4.         Wirtschaft und Macht

In dem Bereich, in dem ich neben meinen Pfarrerdasein tätig bin, geht es auch oft um die Frage der Macht. Sie wissen, ich betreibe eine Managementagentur und bin zugleich auch Pfarrer der ev. Kirche. In meiner Agentur sind wir sind Menschen, die Wirtschaftsunternehmen dabei helfen, sich zu verändern. Dort wird nicht nach der Mehrheit der Beteiligten gefragt, sondern wie kann ein Unternehmen zukunftsfähig bleiben. Die Antworten sind nicht immer ganz einfach.

Die Frage nach der Vollmacht ist hier eine Frage der Macht. Die Macht des Geldes, aber auch die Macht der Besitzer, der Gewerkschaften, der globalen Konzerne. Manager handeln im unternehmerischen Interesse – oder sollten es tun, weil Ihre Vollmachten dazu dienen sollen, Gewinne zu erwirtschaften. Dadurch werden Menschen in Arbeit und Brot – wie es mal hieß gebraucht.

Unangenehme Wahrheiten werden vielfach versucht zu verschleiern, so dass kein negativer Eindruck entsteht und das Image eines Unternehmens leiden könnte. Unangenehme Wahrheiten führen im Wirtschaftsbereich oft zu einem Rücktritt von Verantwortlichen oder vermeintlich Verantwortlichen.

Das ist ganz ähnlich beim Sport wie wir in der letzten Woche sehen konnte. Diese Wahrheit beim Fußball war schon recht unangenehm.

 

5.         Überleitung

Aber was bedeutet das alles für uns als Christen heute.

Die Frage ist, mit welcher Vollmacht könnten, dürfen, sollen  oder müssen wir reden und handeln.

Die Antwort nach der Vollmacht, mit der wir etwas tun oder handeln ist einfach und es ist die Botschaft von Augsburg vom 25.6.1530 oder auch von Jeremia.
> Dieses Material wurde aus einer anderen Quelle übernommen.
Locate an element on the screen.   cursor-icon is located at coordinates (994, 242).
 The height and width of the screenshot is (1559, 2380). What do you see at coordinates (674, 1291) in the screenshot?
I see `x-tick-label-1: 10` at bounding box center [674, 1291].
Gott hat uns beauftragt. Er hat uns die Vollmacht ausgestellt in seinem Namen zu agieren.

Seine Vollmacht trägt einen Namen und einen Auftrag in sich.

Es geht nicht um Macht oder um Recht haben zu wollen, sondern um das Angebot, den Menschen von den zu berichten, was Gott anbietet. Es ist kein Taktieren wie in der Politik und kein Profitgedanke der Wirtschaft der uns antreibt.
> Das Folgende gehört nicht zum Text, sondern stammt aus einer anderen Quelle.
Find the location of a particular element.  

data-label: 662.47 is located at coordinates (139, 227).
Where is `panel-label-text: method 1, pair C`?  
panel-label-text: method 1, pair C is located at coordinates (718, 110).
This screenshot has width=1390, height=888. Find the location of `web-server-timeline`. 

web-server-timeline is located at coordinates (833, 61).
Gott selbst fordert uns auf, in die Welt zu gehen und seine Botschaft zu verkünden. Gott besiegelt sogar unsere Vollmacht – nicht mit einer feierlichen Zeremonie – sondern durch seine Ohnmacht in Jesus Christus.

Was wir verkünden müssen sind keine glorreichen Heldentaten: Es ist das Kreuz und die Auferstehung. Kreuz und Auferstehung ist das Vorbild für unsere Vollmacht, wie wir mit Menschen umgehen sollen, wenn wir unangenehme Dinge/Wahrheiten sagen müssen, wenn wir ein klares christliches Nein sprechen müssen.
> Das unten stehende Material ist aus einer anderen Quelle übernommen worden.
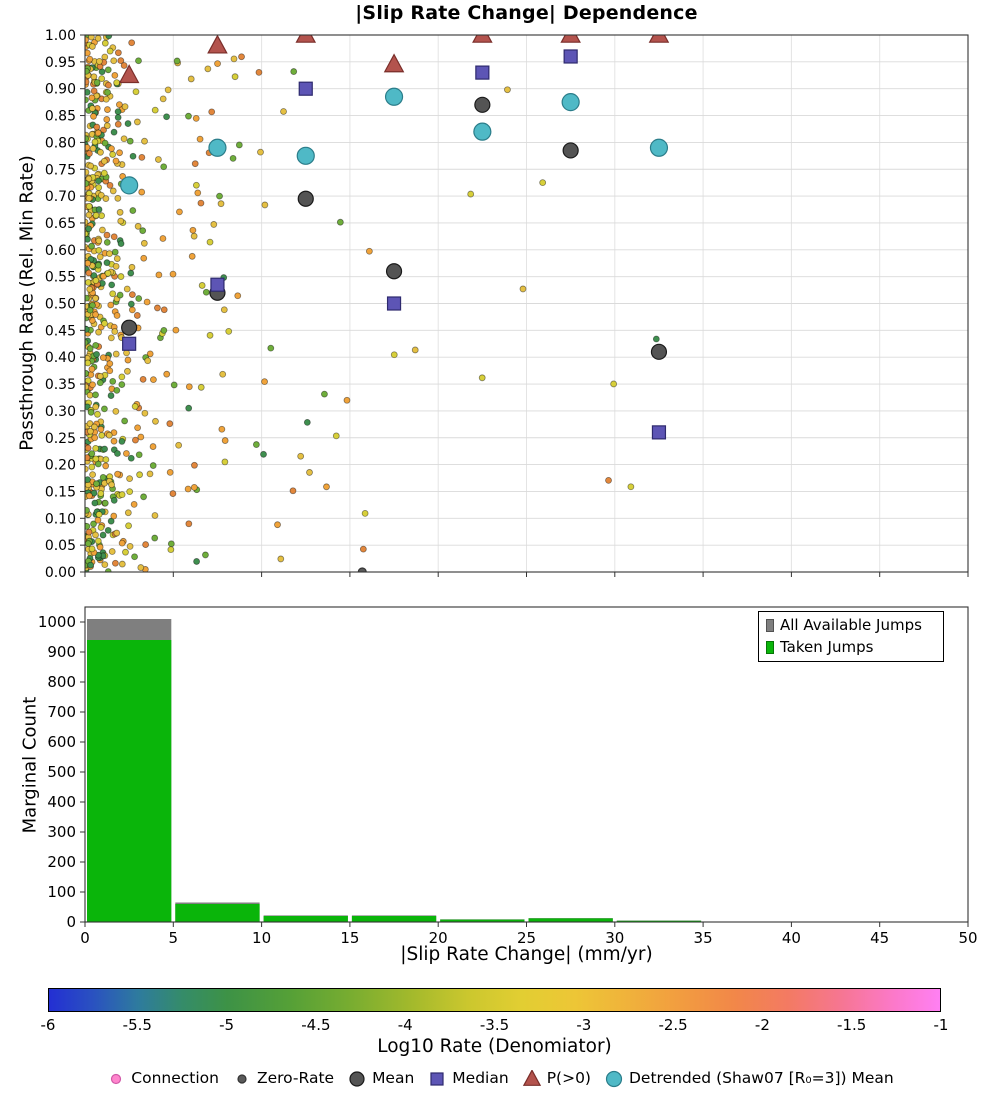  I want to click on legend-item-zero-rate: Zero-Rate, so click(283, 1079).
Wo? Ganz einfach, laut schreien wie Jeremia müssen wir nicht.

Pressewirksam auftreten müssen wir auch nicht und erst recht nicht finanziellen Profit machen. Wir dürfen  hier und heute, in Freizeit und Beruf bezeugen, das Gott für mich einsteht.

Was bedeutet Vollmacht haben anderes als, dass derjenige von dem ich die Vollmacht habe auch in Zeiten der Krise zu seiner Vollmacht steht, die er uns ausgestellt hat.

Was bedeutet die Vollmacht Gottes anderes als auf den Menschen zuzugehen, sie wahrzunehmen und auch unangenehme Wahrheiten zu sagen.

Meinen Ehepartner liebevoll sticheln, meinen Freund oder Freundin unter vier Augen auf Fehler hinweisen, meinem Chef klar ein Feedback geben. Den Politikern Rede und Antwort abfordern, ebenso den Kirchenpolitikern und Pfarrern.

Nicht zuletzt – und das ist die schwierigste Aufgabe – müssen wir jemanden die unangenehme Wahrheit sagen, dem wir das gar nicht tun wollen.

Uns selbst.

Mir selbst als Christ darf ich mit der Vollmacht Gottes auch die Wahrheit, auch die unangenehme Wahrheit sagen.

Dass ich nicht tapfer genug glaube,

    dass ich vergesse zu beten,

    dass ich vergesse, auf meine Mitmenschen zuzugehen,

    dass ich mehr auf Reichtum vertraue, denn auch Gottes Zusagen,

    dass ich ungerecht gehandelt habe.

Das ist die Botschaft, die wir mit der Vollmacht Gottes aussagen dürfen.

Aber zeitgleich haben wir die Vollmacht Gottes, diese Sünden, die unangenehmen Wahrheiten, als vergeben und vergessen anzusehen im Horizont der Auferstehung Jesu.

 

Und der Friede Gottes, der höher ist als alle unsere Vernunft bewahre unsere Herzen und Sinne in Christus Jesus.